No, God’s liberating grace comes to us in tones of love, “sweetly questioning”; the gift is offered freely, unconditionally, by one who runs towards us all the while. And if we open ourselves to this prodigal invitation, we find ourselves suddenly swept up in God’s embrace, drawn into God’s activity, God’s mission, εὐθὺς, immediately.

This embrace is at the heart of the Godhead, and expressive of God’s self-revelation. God is a communion of persons and mission the activity of that Trinity of love. To participate in mission is to participate in the movement of this embrace towards the world that God loved so much that “God sent his only Son into the world so that we might live through him” (Jn 4:9).

This embrace is for all and, in its warm grasp, we find ourselves alongside others, fishermen and fools, the ones whose company we do not greatly like, the ones we did not choose. That is the breadth of this embrace. It is for all.

This embrace inspires us, sends us forth, to share this love with others, to utter words of proclamation and invitation in turn. In acts of diaconal service to extend to others the same shelter, refuge and protection that we experience. To participate in a cascade of divine grace.

That’s what these two sets of brothers experience at the Sea of Galilee. All it takes are the words “follow me,” uttered with complete simplicity by “quick-eyed Love.” And immediately they are caught up in the mission of God, sent out to cast their nets in a new way. “Quick now, here, now, always … .”
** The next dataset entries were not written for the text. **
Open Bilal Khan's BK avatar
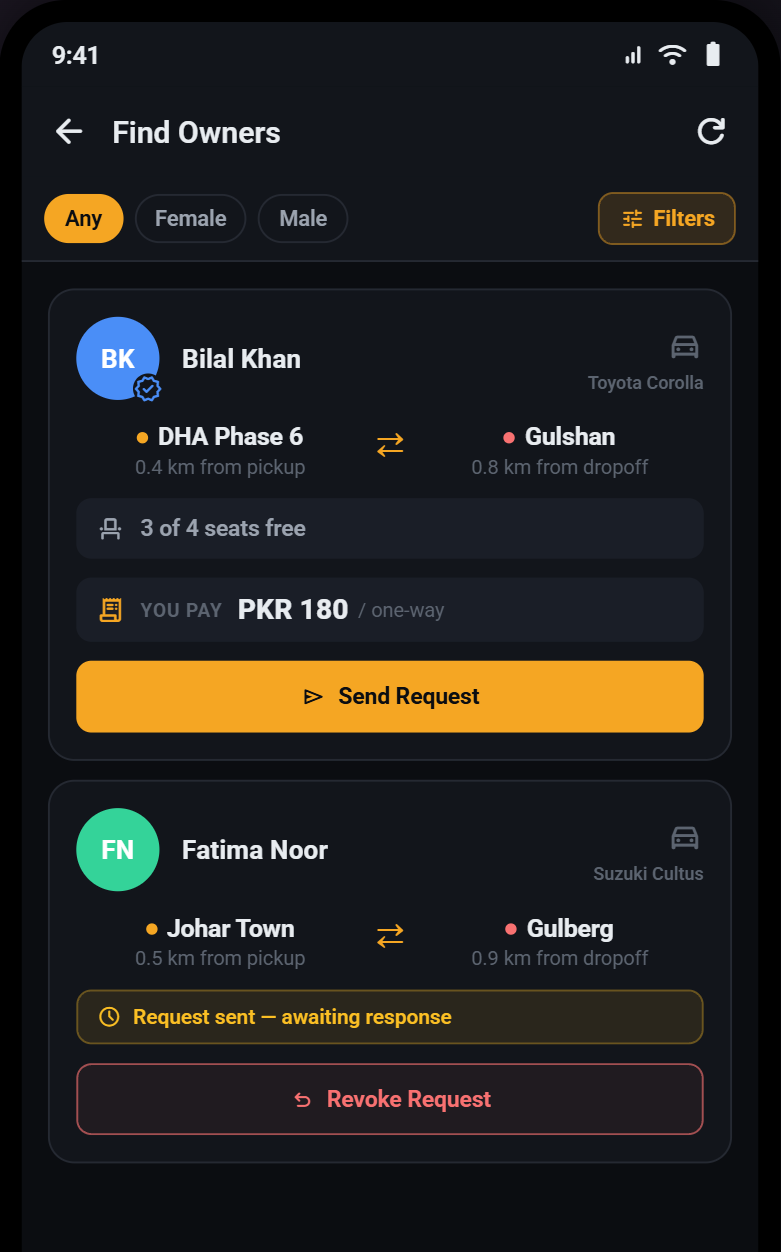This screenshot has height=1252, width=781. pyautogui.click(x=118, y=358)
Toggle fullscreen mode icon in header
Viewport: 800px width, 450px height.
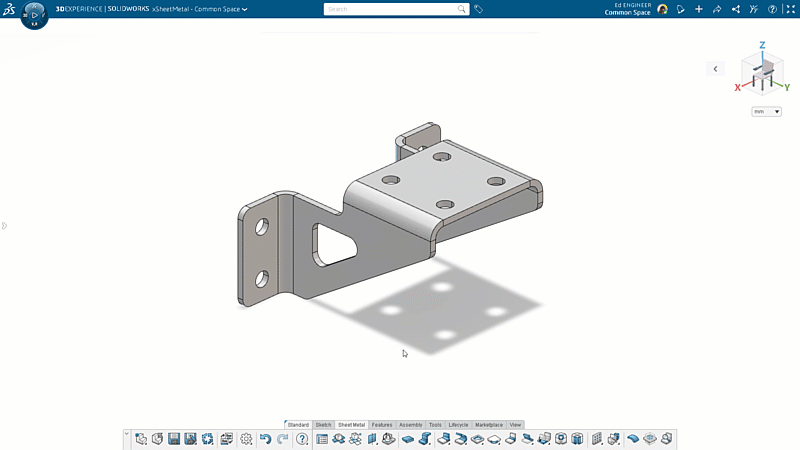tap(789, 9)
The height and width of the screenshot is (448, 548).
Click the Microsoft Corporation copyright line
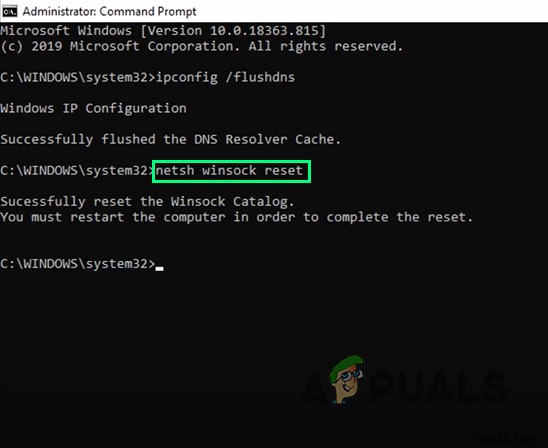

Likewise, love gathers us into its embrace. It sends us out in the same breath to repeat its message of love; turns us outward for the sake of others. Let us then participate in God’s reconciling mission towards the world, with thankfulness—and with the fishermen’s fervor and ready response.

“On the occasion of the 500th anniversary of the Reformation, the Anglican-Lutheran International Coordinating Committee has compiled a collection of Lenten reflections to commemorate the anniversary. The text can be used by small groups or individual, as a Lenten reading or as a resource for the weeks between Easter and Trinity Sunday. We are sharing these reflections daily during Lent, hoping that our common experience of God’s grace may draw our two families of churches closer together in this extraordinary year, and be used beyond 2017 and actually at any time.”